L'idée de Paul Magnette d'un gouvernement transitoire balayée par les partis flamands
L'idée de Paul Magnette d'un gouvernement transitoire balayée par les partis flamands - © VIRGINIE LEFOUR - BELGA

Elle n’aura pas fait long feu. A peine proposée hier soir sur notre plateau, l’idée avancée par Paul Magnette (PS) d’un gouvernement fédéral d’urgence pour une durée limitée est directement balayée d’un revers de main par les partis flamands.

Pour le CD&V il faut respecter la procédure

Le président du CD & V Wouter Beke ne veut pas entendre parler de cette idée. "Un gouvernement se forme autour d’une table, pas en radio ou en télévision", a-t-il affirmé vendredi matin sur les ondes de Radio 1 (VRT).

M. Beke a par ailleurs appelé M. Magnette, qui "n’est, que je sache, pas informateur", à ne pas compliquer la tâche des informateurs royaux, Johan Vande Lanotte et Didier Reynders.

Le président des chrétiens démocrates flamands a en outre reconnu que le choix de l’opposition posé par le cdH à tous les niveaux de pouvoir ne facilitait pas les choses. Cette décision est toutefois avant tout importante pour la formation d’un gouvernement du côté francophone, a-t-il estimé.

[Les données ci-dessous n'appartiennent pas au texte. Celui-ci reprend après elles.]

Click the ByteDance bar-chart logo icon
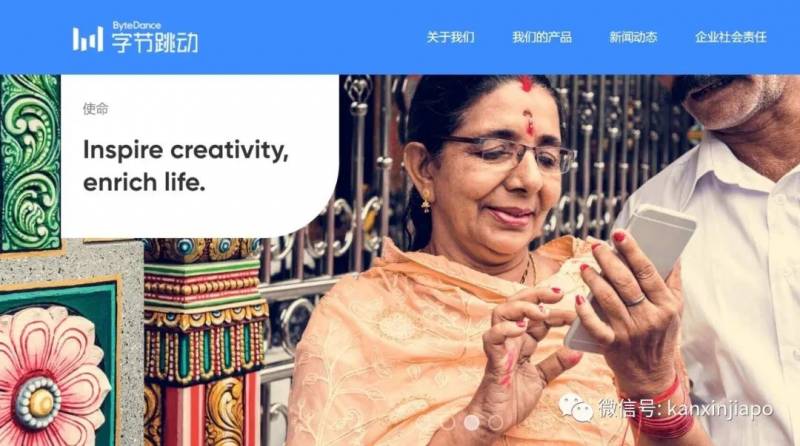 88,39
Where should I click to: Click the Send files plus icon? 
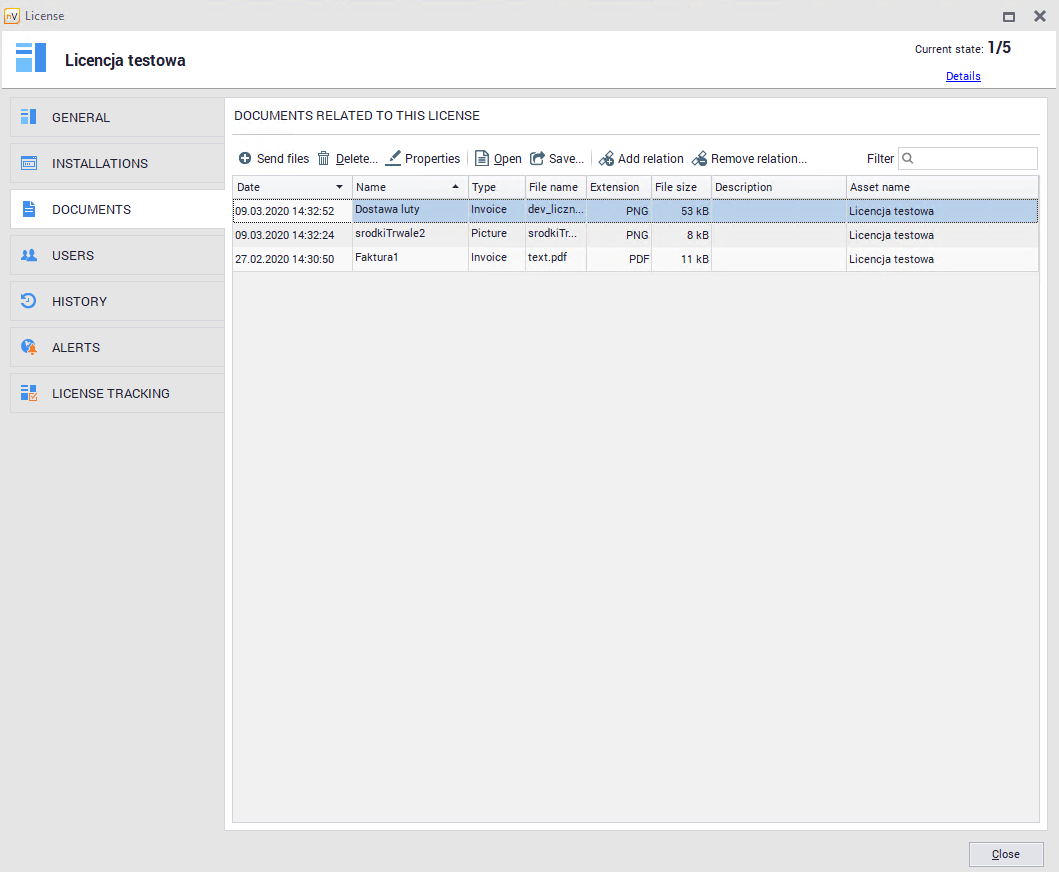pyautogui.click(x=245, y=159)
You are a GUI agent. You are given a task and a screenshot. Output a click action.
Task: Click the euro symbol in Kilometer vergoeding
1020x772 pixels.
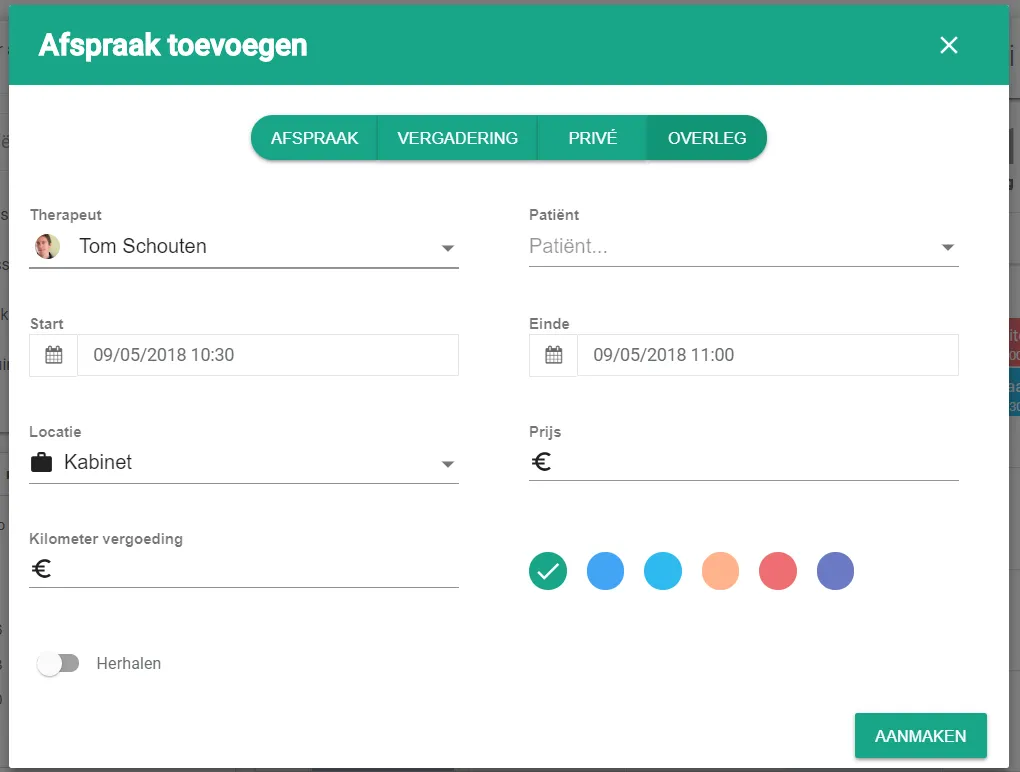point(42,569)
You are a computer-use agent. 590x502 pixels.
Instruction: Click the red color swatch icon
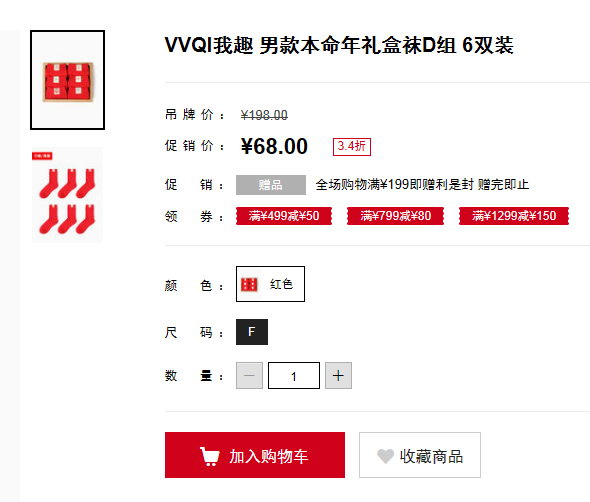(x=249, y=284)
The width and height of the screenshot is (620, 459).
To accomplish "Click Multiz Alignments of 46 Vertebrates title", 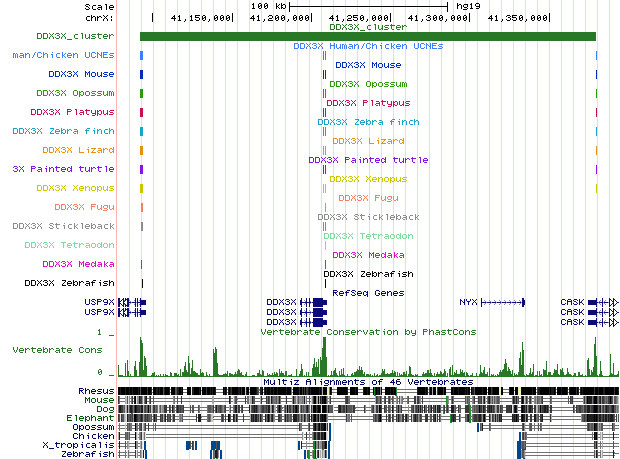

L’Open Vld ne veut même pas en parler

Dans un tweet ce matin, la présidente des libéraux flamands, Gwendolyn Rutten estime que cette idée est morte née : "Parfois, les propositions sont tellement à côté de la question qu’il n’est tout simplement pas logique de même simplement les commenter", assène-t-elle.

 

Pour Groen, "ce n’est pas […] le bon moment pour de telles idées"

Du côté des écologistes flamands, on estime que la proposition de Paul Magnette n’est pas la bonne méthode et ne vient pas au bon moment, ont estimé vendredi.

Groen souligne que les négociations pour former un gouvernement n’ont pas encore commencé. "Le PS se précipite constamment. La campagne est terminée, ce n’est pas la bonne méthode, ni le bon moment pour de telles idées", a brièvement réagi le parti.

Du côté de la N-VA, Cieltje Van Achter, vice-présidente, a peu réagi à cette idée d’un gouvernement sans les nationalistes flamands. " Laissons faire les informateurs" a-t-elle simplement commenté lors de son interview dans Matin Première. Un autre porte-parole de la N-VA avait brièvement expliqué ce matin : "En ce qui concerne les formations, nous conservons la discrétion", a indiqué un porte-parole des nationalistes flamands.